In recent years, an astounding number of sexual assaults have been reported following alcohol-induced blackouts.
What exactly is meant by the term alcohol-induced blackout? Such blackouts are caused by excessive amounts of alcohol which can result in impaired memory, increased risk of injury and other harm.
Alcohol-induced blackouts vary from person to person but some studies reveal that women may be at higher risk of blackouts due to biological differences that influence alcohol distribution and metabolism in the body including body fat percentage and body weight. In addition to physiology, the amount of alcohol consumed and the rate at which it was consumed also influence blackout rates.
Blackouts can happen to anyone who drinks to excess, regardless of age, gender or experience with drinking. The gaps in memory that occur are a result of alcohol temporarily interrupting the process of short-term memories being converted to long-term storage. This process is called memory consolidation and occurs in the hippocampus which is located deep within the brain and is key to memory formation.
High alcohol levels impact the brain’s ability to form new memories while intoxicated but do not wipe away memories that were formed before intoxication.
In other words, a blackout is a temporary condition that is marked by a sense of lost time.
Blackouts end once the body has had time to absorb the alcohol consumed, allowing the brain to once again form memories.
Science has shown that memory loss due to an alcohol-induced blackout commonly occurs when one’s blood alcohol content reaches approximately 0.15% and above. Studies show that blackouts are more likely to occur when alcohol enters the bloodstream quickly, a situation that occurs if an individual drinks on an empty stomach or consumes large amounts of alcohol in a short time span.
Several factors influence an individual’s blood alcohol level, including the type of alcohol consumed as well as weight and gender.
In other words, there isn’t a set number or “safe amount” of drinks associated with the risk of an alcohol-induced blackout. Blackouts are associated with decreased inhibition, altered impulse control, and poor decision-making.

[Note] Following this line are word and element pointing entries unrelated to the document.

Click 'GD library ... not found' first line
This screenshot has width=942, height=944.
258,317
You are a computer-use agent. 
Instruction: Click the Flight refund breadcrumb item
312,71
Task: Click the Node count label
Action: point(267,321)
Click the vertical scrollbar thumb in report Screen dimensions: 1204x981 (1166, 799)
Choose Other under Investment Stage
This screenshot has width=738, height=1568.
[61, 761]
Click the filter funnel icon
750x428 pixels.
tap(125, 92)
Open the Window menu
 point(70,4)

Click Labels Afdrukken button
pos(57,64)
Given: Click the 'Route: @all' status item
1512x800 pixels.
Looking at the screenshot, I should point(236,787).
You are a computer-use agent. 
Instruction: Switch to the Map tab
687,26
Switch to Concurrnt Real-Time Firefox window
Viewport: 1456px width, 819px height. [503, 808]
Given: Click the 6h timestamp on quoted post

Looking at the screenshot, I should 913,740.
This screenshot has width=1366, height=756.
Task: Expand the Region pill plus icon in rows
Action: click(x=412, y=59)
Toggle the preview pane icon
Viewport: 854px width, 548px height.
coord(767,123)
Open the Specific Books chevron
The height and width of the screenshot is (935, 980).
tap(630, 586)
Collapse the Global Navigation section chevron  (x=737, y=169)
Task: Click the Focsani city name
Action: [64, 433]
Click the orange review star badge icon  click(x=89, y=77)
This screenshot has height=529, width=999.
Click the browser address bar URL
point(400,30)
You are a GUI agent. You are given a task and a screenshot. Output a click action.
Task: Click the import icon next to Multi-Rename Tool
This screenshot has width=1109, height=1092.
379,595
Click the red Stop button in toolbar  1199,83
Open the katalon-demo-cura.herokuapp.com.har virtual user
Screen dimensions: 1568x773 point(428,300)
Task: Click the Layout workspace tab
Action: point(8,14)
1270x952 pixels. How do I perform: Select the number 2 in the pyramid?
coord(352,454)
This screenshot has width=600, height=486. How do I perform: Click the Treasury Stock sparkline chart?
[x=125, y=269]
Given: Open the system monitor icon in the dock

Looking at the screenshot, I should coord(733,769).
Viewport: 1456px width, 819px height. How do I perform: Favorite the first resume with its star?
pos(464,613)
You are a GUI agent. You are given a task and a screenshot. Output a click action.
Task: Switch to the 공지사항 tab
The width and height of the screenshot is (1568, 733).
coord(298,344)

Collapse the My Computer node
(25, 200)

These are the typical signs and symptoms of a blackout:
- Impaired judgment
- Difficulty walking
- Difficulty standing
- Difficulty speaking
- Impaired vision
It’s important to remember that blackouts can also occur due to factors other than alcohol consumption. For some, epileptic seizures, low blood pressure or blood sugar, medication and\or lack of oxygen can result in blackouts.
Experiencing just one alcohol-induced blackout can be dangerous, even life-threatening. That’s because alcohol delays brain signals that control autonomic responses such as the gag reflex.
As a result, it’s possible for someone who throws up during an alcohol-induced blackout to choke and suffocate on their vomit due to the loss of reflex control.
Many factors figure into the onset of a blackout including the use of sedatives, which can increase the risk of an alcohol-induced blackout. Sedatives relax and slow down the body, as does alcohol, and can also impact the brain’s memory-making ability. In cases where sleep and anti-anxiety medications are taken while drinking, blackouts frequently occur at much lower blood alcohol content levels than normal.
Heavy drinking not only ups the risk for memory loss due to alcohol-induced blackouts, but it can also have lasting, adverse effects on the brain. These side effects occur on a continuum, e.g. momentary lapses in memory all the way up to severe and lasting conditions.
For example, long-term alcohol consumption can impair the frontal lobe, the part of the brain responsible for cognitive function, and crucial to short-term and long-term memory.
Frontal lobe damage has the potential to impair behavior and personality, physical function and information storage.
Research indicates that there are two types of blackouts, each defined by the severity of memory impairment.
One type is known as a fragmentary blackout and is marked by discontinuous memory loss. For example, one’s memories may be fragmented, with a discrete period of time remembered incompletely, e.g. intermittent spots of time missing or unremembered. Some professionals refer to this type of memory loss as a gray out or brownout versus a blackout.
In contrast, a blackout can span several hours, with the entire time period irretrievable memory-wise. In this case, memories do not form and for the affected individual, it is as if the events that took place during the blackout never occurred.
As such a blackout is different from “passing out” which refers to an individual losing consciousness or falling asleep due to excessive alcohol consumption.
This is because during a blackout a person may still be awake but the brain nonetheless is not creating new memories.
Are blackouts a sign of alcohol use disorder, commonly referred to as alcoholism? A professional must consider a multitude of criteria to make such a diagnosis, blackouts are not enough to make a diagnosis of alcohol use disorder. However, blackouts are a cause for concern. Even one episode of blacking out is enough for an individual to consider and reappraise their drinking habits.
For example, studies demonstrate that the frequency of blackouts predicts other adverse alcohol-related concerns. These consequences include absenteeism from school or work, lower grade point averages, the risk of injury, increased emergency room visits and increased incidence of arrests.
If you or a loved one have concerns about alcohol-induced blackouts, do not hesitate to talk to a health care professional who can answer your questions and provide the proper help and guidance.